Guardar todos los alimentos en el refrigerador puede parecer una buena idea, pero en realidad podría arruinar algunos productos y afectar su sabor o nutrientes.
Especialistas en nutrición explican que muchas personas cometen el error de meter prácticamente todo al refri después de hacer las compras del supermercado, sin considerar que algunos alimentos no necesitan frío e incluso pueden deteriorarse más rápido.
Este tema es importante porque una mala organización del refrigerador puede provocar desperdicio de comida, pérdida de nutrientes e incluso riesgos de contaminación cruzada. Además, saber cómo acomodar los alimentos correctamente ayuda a conservarlos por más tiempo y aprovechar mejor el dinero invertido en la despensa.
El nutriólogo Raúl Ávalos señala que lo primero que debemos hacer es conocer las distintas zonas del refrigerador, ya que cada una tiene una temperatura diferente y está diseñada para ciertos tipos de alimentos.
“Debemos darnos un tour por nuestro refrigerador y conocer sus regiones. No todas son iguales. Tenemos que identificar cuál es el área más fría porque ahí deben ir los productos más perecederos”, explicó el especialista.
Cómo acomodar correctamente los alimentos dentro del refrigerador
Una de las claves para conservar mejor la comida es saber qué productos deben ir en cada sección del refrigerador. Aunque muchas personas colocan los alimentos al azar, los expertos recomiendan seguir una organización básica para evitar que se echen a perder.
Estas son las zonas principales y lo que debería colocarse en cada una:
Zona más fría del refrigerador
Aquí deben colocarse los productos que se descomponen más rápido. Entre ellos:
- Carne cruda
- Pescado
- Leche
- Huevos
- Otros alimentos altamente perecederos
Esta área es la que mantiene la temperatura más baja, por lo que ayuda a evitar que las bacterias se desarrollen rápidamente.
Zona central del refrigerador
En la parte media se recomienda guardar alimentos que requieren refrigeración, pero no temperaturas extremas. Por ejemplo:
- Lácteos
- Embutidos
- Comida preparada
- Sobras de alimentos
- Productos abiertos
Esta zona suele tener temperaturas más estables, lo que la hace ideal para alimentos que ya fueron manipulados o cocinados.
Puerta del refrigerador
La puerta es el lugar menos frío del refrigerador debido a que se abre constantemente. Por ello, es recomendable colocar productos que resisten mejor los cambios de temperatura, como:
- Bebidas
- Salsas
- Mostaza
- Mayonesa
- Mantequilla
Los alimentos que sí y los que no deben ir al refrigerador
Otro punto importante que destacan los especialistas es que no todas las frutas y verduras deben guardarse en frío, ya que algunas pueden perder sabor, textura o madurar de forma incorrecta.

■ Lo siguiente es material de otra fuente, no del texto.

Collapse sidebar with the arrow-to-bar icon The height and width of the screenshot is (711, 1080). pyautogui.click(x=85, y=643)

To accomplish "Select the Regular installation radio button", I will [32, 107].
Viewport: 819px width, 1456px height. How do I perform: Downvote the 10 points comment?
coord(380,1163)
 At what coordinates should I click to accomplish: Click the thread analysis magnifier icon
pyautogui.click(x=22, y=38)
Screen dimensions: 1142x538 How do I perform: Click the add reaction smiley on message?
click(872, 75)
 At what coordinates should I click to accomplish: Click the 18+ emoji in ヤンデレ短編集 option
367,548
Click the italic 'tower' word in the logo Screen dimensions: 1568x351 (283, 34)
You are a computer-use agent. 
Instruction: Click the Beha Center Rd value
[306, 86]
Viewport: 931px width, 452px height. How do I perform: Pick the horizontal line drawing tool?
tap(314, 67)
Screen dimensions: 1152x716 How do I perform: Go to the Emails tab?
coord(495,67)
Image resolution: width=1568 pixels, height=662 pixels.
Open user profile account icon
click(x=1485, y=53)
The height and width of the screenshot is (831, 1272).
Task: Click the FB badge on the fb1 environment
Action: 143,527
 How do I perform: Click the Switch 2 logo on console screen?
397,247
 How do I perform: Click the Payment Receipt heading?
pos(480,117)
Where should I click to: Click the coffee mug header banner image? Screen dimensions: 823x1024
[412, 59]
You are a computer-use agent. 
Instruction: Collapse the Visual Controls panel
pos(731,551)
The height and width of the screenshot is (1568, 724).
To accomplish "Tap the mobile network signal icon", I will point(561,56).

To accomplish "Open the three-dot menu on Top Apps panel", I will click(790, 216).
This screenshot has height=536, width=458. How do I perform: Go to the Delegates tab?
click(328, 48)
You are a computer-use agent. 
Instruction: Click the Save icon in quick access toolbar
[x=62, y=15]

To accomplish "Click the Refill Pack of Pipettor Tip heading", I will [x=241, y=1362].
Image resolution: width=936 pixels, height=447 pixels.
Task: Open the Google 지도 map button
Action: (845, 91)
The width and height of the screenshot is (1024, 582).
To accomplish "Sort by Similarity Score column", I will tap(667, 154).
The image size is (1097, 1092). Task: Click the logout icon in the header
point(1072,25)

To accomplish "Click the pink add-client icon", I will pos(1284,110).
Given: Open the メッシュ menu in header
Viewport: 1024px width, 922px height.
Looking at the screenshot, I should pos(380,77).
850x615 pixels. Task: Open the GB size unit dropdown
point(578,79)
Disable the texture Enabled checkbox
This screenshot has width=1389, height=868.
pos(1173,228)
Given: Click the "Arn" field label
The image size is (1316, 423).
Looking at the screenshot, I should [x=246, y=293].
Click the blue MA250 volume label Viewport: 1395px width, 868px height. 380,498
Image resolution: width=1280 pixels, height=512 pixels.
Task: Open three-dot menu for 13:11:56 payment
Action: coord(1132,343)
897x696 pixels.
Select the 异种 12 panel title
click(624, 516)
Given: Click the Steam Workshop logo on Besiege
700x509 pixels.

Las frutas y verduras que sí deben ir en el refrigerador generalmente se colocan en los cajones especiales, diseñados para mantener niveles adecuados de humedad.
Entre las que se recomienda refrigerar están:
- Frutos rojos
- Manzanas
- Uvas
- Cerezas
- Peras
Estos alimentos se conservan mejor en frío, ya que la baja temperatura retrasa su proceso de descomposición.
Sin embargo, hay otros productos que no deberían guardarse en el refrigerador, incluso cuando están maduros.
Entre ellos destacan:
- Cebolla
- Jitomate
- Frutas que aún no maduran
El especialista explica que el frío puede afectar su textura o provocar humedad excesiva.
“Si una fruta no está bien madura, no conviene meterla al refrigerador porque su proceso de maduración se retrasa”, explicó el nutriólogo.
Además, en el caso de la cebolla, la humedad del refrigerador puede acelerar su deterioro, haciendo que se eche a perder más rápido.
Conclusión: cómo aprovechar mejor el refrigerador y evitar desperdiciar comida
Organizar correctamente el refrigerador no solo ayuda a conservar mejor los alimentos, también evita desperdicio y protege la salud al reducir riesgos de contaminación.
Para aprovechar mejor el refri, los expertos recomiendan:
- Identificar las zonas más frías del refrigerador
- Guardar carnes y productos perecederos en la parte más fría
- Colocar lácteos y alimentos preparados en la zona media
- Usar los cajones para frutas y verduras
- Evitar refrigerar alimentos que no lo necesitan
También sugieren no tirar frutas muy maduras, ya que su consumo puede ayudar a mejorar la flora intestinal y aportar nutrientes importantes al organismo.
Con pequeños cambios en la forma de almacenar los alimentos, es posible mantener la comida fresca por más tiempo, ahorrar dinero y mejorar la calidad de la alimentación diaria.